## Source document
## Begin

# Setting Printer Margins



## fpat (Nov 4, 2000)

How can I set the margins to be used by my printer when printing a string?


----------



## Snake~eyes (Apr 18, 2002)

what language?


----------



## fpat (Nov 4, 2000)

VB 6


----------



## TimCottee (Oct 10, 2001)

I think you need to explain a little more what you actually want. Generally speaking you don't need to control the margins as such you just need to ensure that your string is correctly positioned within them on the page. Can you post a segment of the code and explain what it is that you are trying to do. Then we can certainly come up with an appropriate solution.


----------



## fpat (Nov 4, 2000)

I am really trying to find a way to add a Page Setup dialog box like that used in Word. It lets you set page margins and size, among other things that the Printer dialog box does not.


----------



## thecaptainjs (Jun 14, 2002)

I want to do the same thing. 
Here is the problem. 
I am trying to print something from a text box (VB6 by the way)
when the printer prints it, it has to lineup with the form its printing on
When i go to other printers (other then the one i am using), the margins are screwed up, they are to small. So i want to set the margins so that everything fits. Please help I am at a loss here
printer.setwidth, and the rest of those controls arent doing anything. I may just not know how to use them, but HELP!!!


----------



## briankm (Jun 12, 2002)

When using the VB6 Printer object: Use the Printer.CurrentX property to set where the text is to appear from the left edge; and use the Printer.CurrentY property to set where the text is to appear from the top edge. If you want better control, you can use the WIN API's or a third party printer control.

Brian


----------



## thecaptainjs (Jun 14, 2002)

Well the currenty is working great, but the currentx is only working for the first line, any ideas?


----------



## briankm (Jun 12, 2002)

thecaptainjs,

Here's how you can use CurrentX, CurrentY, TextHeight, TextWidth, ScaleHeight and ScaleWidth of the Printer object in VB to print on a printer (which is not always the best way to do printing). This method is best when you need to print onto a pre-printed form. For straight text output, you may just want to write to a temp file and shell to notepad....

CurrentX and CurrentY are used to position the pen point for graphics and print output on a form, picturebox and the printer object. You can use the same methods and properties for each. The pen point is used for the first character when outputting text. Text will then flow from that point on. To stop at a margin, you must manually stop output and handle wrapping yourself.

====
When you Print a fragment of text, you can use the following:
1. lngNumCharsPerLine = (Printer.ScaleWidth - (lngMarginWidth *2))\Printer.TextWidth to see how many characters will print on one line for a fixed width font. For non-fixed width fonts use Printer.TextWidth(strTextToPrint) to see if the line of text will fit within your print area. Embedded CRLF's will wrap text but will print all lines after the first line at a CurrentX = 0;

2. After printing a single line of text, use Printer.CurrentY = (Printer.CurrentY + Printer.TextHeight) to set your new CurrentY and reset your Printer.CurrentX = lngMarginWidth; and

3. When Printer.CurrentY >= (Printer.Scaleheight - (lngTopMargin + lngBottomMargin)) then you are onto a new page.


As a tip, write a generic Function to print all the lines of text, and another to Draw lines, etc....

Brian


----------

## End

## Data provided
## Begin

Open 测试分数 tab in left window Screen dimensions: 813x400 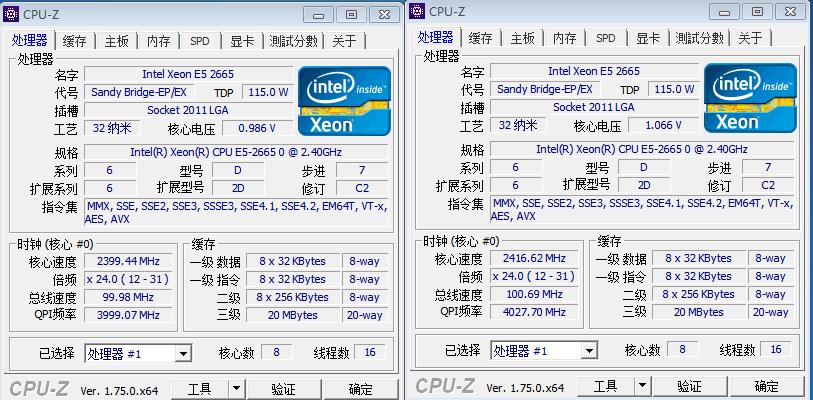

## End

## Exercise instructions
Copy everything from "When using the" down to "line, any ideas?" in the thread on printer margins, swapping "left edge" for "left margin".

## Completed exercise
When using the VB6 Printer object: Use the Printer.CurrentX property to set where the text is to appear from the left margin; and use the Printer.CurrentY property to set where the text is to appear from the top edge. If you want better control, you can use the WIN API's or a third party printer control.

Brian


----------



## thecaptainjs (Jun 14, 2002)

Well the currenty is working great, but the currentx is only working for the first line, any ideas?